Hernandez was also no longer president of the union when he used its credit card to purchase the tickets, and therefore “was not allowed to use the union’s debit card,” Celedon wrote.

Members ultimately voted to have an outside agency investigate the matter.


The day after that meeting, Celedon met with the police chief and Hernandez in Torres’ office.

“Chief Torres stated that all investigations would go through him,” Celedon wrote.

Torres then asked Celedon if he thought Hernandez had committed a criminal act.

“I advised Chief Torres that what Assistant Chief Hernandez (did) was very unethical and in my opinion did not believe it was criminal,” Celedon wrote.

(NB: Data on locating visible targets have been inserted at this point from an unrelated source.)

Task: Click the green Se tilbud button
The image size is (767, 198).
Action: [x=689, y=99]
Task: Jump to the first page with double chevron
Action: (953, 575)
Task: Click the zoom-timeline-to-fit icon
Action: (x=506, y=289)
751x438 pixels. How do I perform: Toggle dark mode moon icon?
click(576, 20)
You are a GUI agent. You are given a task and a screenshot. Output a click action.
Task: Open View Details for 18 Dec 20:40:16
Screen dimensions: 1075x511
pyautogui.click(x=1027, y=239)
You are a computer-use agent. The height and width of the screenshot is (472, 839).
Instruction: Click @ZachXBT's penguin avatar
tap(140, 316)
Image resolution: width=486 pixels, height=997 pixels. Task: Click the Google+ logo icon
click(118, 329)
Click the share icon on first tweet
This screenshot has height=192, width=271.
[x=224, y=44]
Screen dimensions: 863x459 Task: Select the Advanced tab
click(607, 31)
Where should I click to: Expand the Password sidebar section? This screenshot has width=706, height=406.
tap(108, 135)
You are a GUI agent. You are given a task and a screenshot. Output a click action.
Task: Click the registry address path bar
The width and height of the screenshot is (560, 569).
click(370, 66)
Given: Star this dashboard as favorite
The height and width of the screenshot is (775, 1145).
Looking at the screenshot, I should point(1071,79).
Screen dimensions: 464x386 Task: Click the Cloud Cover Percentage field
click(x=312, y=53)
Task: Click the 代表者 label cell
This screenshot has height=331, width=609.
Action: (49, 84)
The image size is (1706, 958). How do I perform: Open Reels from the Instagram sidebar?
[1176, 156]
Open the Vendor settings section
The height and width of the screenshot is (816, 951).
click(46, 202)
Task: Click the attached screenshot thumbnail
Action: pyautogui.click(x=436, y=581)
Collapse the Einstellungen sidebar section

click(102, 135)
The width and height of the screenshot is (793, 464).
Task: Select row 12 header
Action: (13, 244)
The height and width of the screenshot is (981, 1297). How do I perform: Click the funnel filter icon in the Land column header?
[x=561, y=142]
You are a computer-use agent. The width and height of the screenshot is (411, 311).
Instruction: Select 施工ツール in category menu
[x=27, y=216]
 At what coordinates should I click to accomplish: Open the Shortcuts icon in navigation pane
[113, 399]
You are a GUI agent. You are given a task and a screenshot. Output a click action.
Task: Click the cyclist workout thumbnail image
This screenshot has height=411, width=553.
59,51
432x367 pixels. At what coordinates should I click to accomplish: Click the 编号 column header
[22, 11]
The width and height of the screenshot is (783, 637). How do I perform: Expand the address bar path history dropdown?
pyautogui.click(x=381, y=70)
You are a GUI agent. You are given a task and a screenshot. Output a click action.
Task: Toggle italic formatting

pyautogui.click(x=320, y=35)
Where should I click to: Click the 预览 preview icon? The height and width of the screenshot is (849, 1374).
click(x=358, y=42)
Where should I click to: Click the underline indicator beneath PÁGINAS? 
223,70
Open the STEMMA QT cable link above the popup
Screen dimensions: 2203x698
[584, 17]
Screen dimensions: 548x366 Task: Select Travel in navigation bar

Torres argued last week that Celedon’s investigation, termination and subsequent arrest had nothing to do with Hernandez.

“First of all, he did not open up any investigation to begin with,” the chief said about Celedon. “The issue with officer Celedon had to do with a complaint that was filed from the municipal court on allegations of misconduct on his behalf.”

And the other firings are not connected either, he said.

“That’s got nothing to do with this. That’s got to do with personnel issues — people who violate policies or even the law,” he said. “But we do owe it to the community to do the right thing, follow policies, follow the rules, follow the law. It’s part of our job. And if we can’t police ourselves, how can we police the outside world? We can’t.”

The chief said he sees it as his responsibility to enforce policy.

“So all I’m doing is holding people accountable — (correcting) things that people have been doing for years. Except in the past, there was no accountability in certain issues,” he said. “There was accountability on only certain officers and not other officers, and I’m being across the board.”

And as far as favoritism is concerned, Torres said he treats everyone equally.

“It doesn’t matter to me whether it’s an administrative assistant or an assistant to the chief,” he said. “If they’re violating policies or they’re violating the law, they’re going to be held accountable — period.